The Cheshire Cat showed a long time ago that words can mean whatever people want. However our quote shows you miss the entire point... Can explain how that vacant job existed before the the worker got hired? When a paper using arcane and specific esoteric jargon without clarification, it is open for misuse by non-specialists.
Because the contextual meaning of the terms "vacant job" and "job vacancy" is synonymous to "vacant position" and "position vacancy". I doubt the term "job" confused any but it might have been better stated as a "vacant position" and "new position vacancy". Fortunately except for an occasional pedantic Cheshire Cat, the plain meaning to most is clear: when an existing or new job (position) is filled that constitutes job creation.
"Job creation takes place when a firm and a worker meet and agree to a an employment contract." (Pissarides (2000)). The net changes in employment are used to determine job gains and losses and net job creation (see BLS publications). By the way, this is not terribly "arcane" or "esoteric" meaning, it is the meaning used in the popular press and in competing partisan claims.
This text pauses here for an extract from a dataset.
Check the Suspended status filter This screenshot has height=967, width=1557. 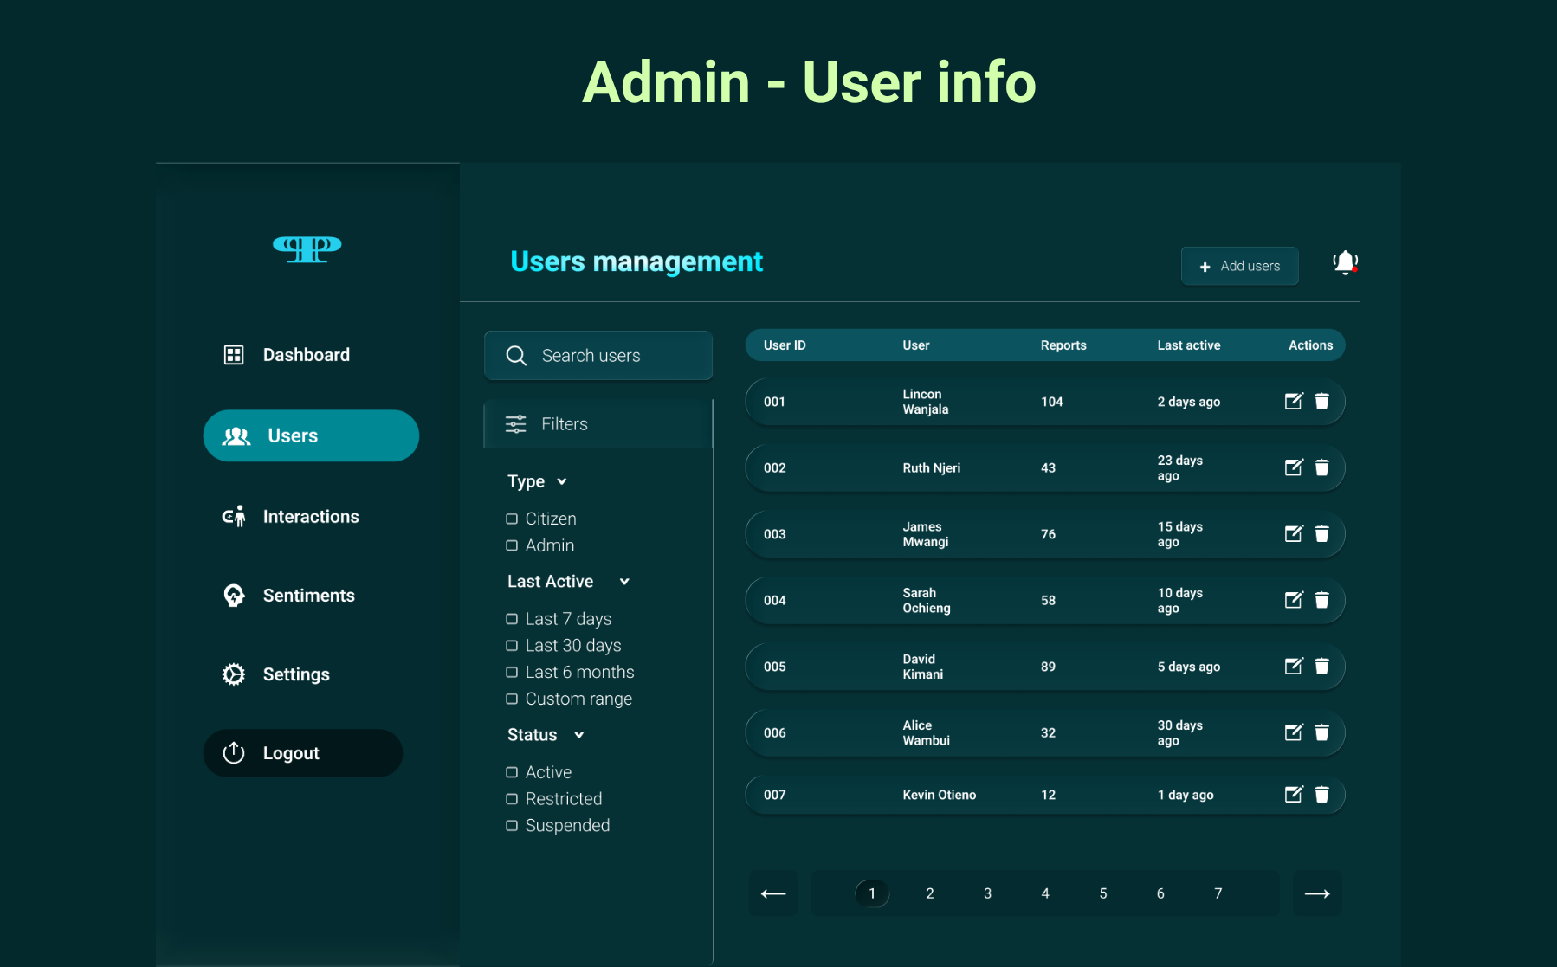(x=512, y=825)
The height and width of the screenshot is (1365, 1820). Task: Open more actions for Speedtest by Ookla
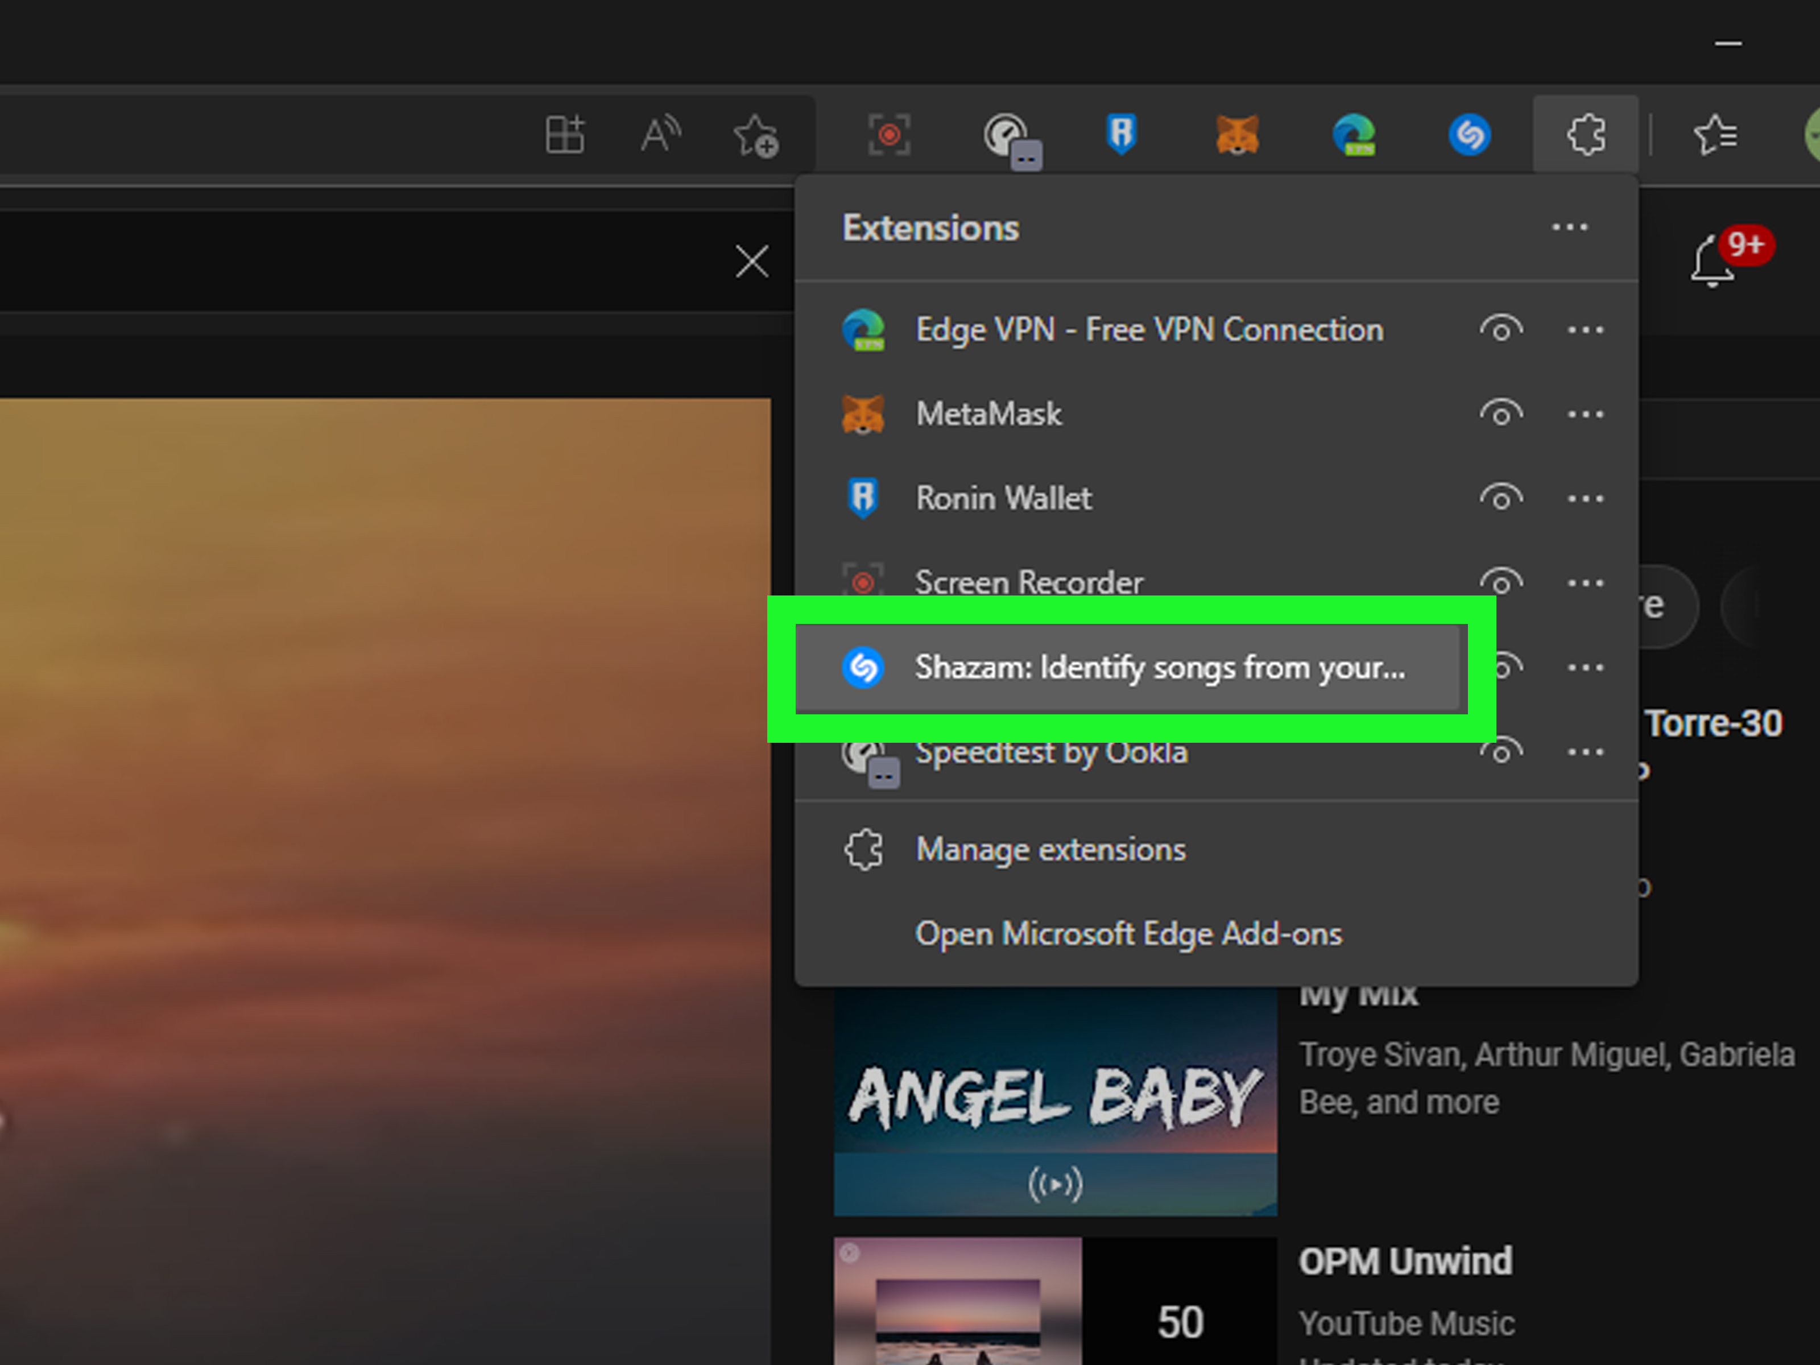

When a politician claims that he/she "created" four million jobs that would otherwise not exist and quotes employment data they are not speaking about unfilled openings. The paper's authors and the op used the term "job creation" as commonly understood.
So, the finding of the working paper (Hagedorn, Mitman, and Manovskii) is that the ending of extended unemployment benefits at the end of 2013 explains a large portion of the labor-market boom in 2014. The "job creation" in 2014, meaning filled jobs (not unfilled or non-existent job offerings), amounted to (in their estimate) 1.8 million jobs in the labor force (about 60 percent of the 2014 gain).
Few people in this thread that I can tell find the conclusion that reducing the duration of unemployment benefits induces the unemployed to find work.
Few people in this thread would concede that the world is round if their politics were vested in the belief of a flat earth. However the unemployment economic literature, as well as economic theory, suggests that if you pay people not to work (unemployment) you will (to some degree) succeed. But there is also more than one way the disemployment effect of UI works, and there is a wide range of estimates as to how strong or weak that effect is.
Actually, the authors of the op paper (and the authors related one a year ago (https://www.dropbox.com/s/p6711tak9ly8r6e/UI_&_U.pdf?dl=0)) don't say cutting benefits alone induced folks back to work, but that the resulting lower wage cost to hire (wages no longer have to compete with unemployment benefits) induced employers to hire more workers. In the prior paper they argue that the extended benefits raised wage levels needed to recruit a worker, but when they expired in 2013 and employers no longer had to pay so much they increased job openings and hired more workers.
These two papers and the one Trausti linked to above at the NYFRB explain the dynamics of job creation. Were the effects of ending extended unemployment as strong as the authors claim? I remain an agnostic on that issue.